Malgré un contexte sécuritaire délétère marqué par l’occupation de vastes pans de la province par la coalition AFC/M23, le coup d’envoi des épreuves préliminaires de l’Examen d’État a été donné ce mercredi. Dans la province éducationnelle Sud-Kivu 1, qui englobe la ville de Bukavu et les territoires de Kabare, Kalehe, Walungu et Idjwi, 42 199 finalistes ont rejoint les centres d’examen. Un chiffre qui témoigne de la résilience du système éducatif face à l’instabilité politique.
L’un des faits marquants de cette session réside dans la démographie des candidats. Selon Jean-Pierre Mwenyesi, Inspecteur Principal Provincial (IPP) de la juridiction Sud-Kivu 1, les filles représentent désormais 52 % de l’effectif total. « Nous alignons 42 199 candidats. Il n’a manqué qu’une seule unité pour atteindre le cap symbolique des 42 200 », a-t-il précisé. Cette majorité féminine souligne une persévérance notable de l’accès à l’éducation pour les jeunes filles, même dans des zones où les structures étatiques sont fragilisées.

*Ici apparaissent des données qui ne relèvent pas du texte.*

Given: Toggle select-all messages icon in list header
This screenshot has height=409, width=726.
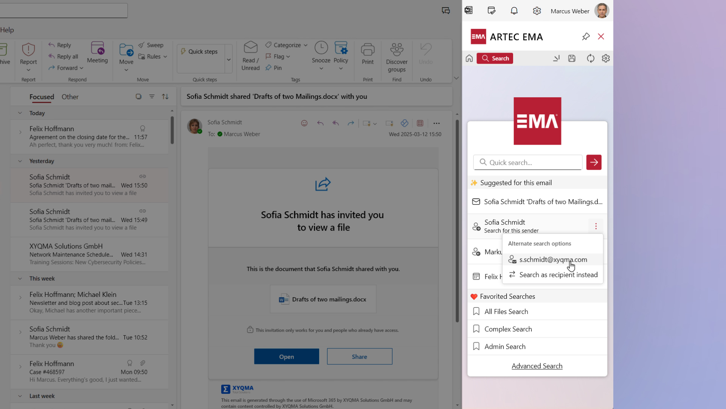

La répartition des 115 centres d’examen dont 48 pour la seule ville de Bukavu reflète la complexité logistique de cette session. Depuis plus d’un an, la province éducationnelle Sud-Kivu 1 évolue sous une administration de fait imposée par la rébellion de l’AFC/M23. Si les épreuves se déroulent, la question de la reconnaissance des diplômes et de la sécurisation des malles d’items reste une préoccupation majeure pour les observateurs, bien que le déroulement de cette première journée n’ait signalé aucun incident majeur.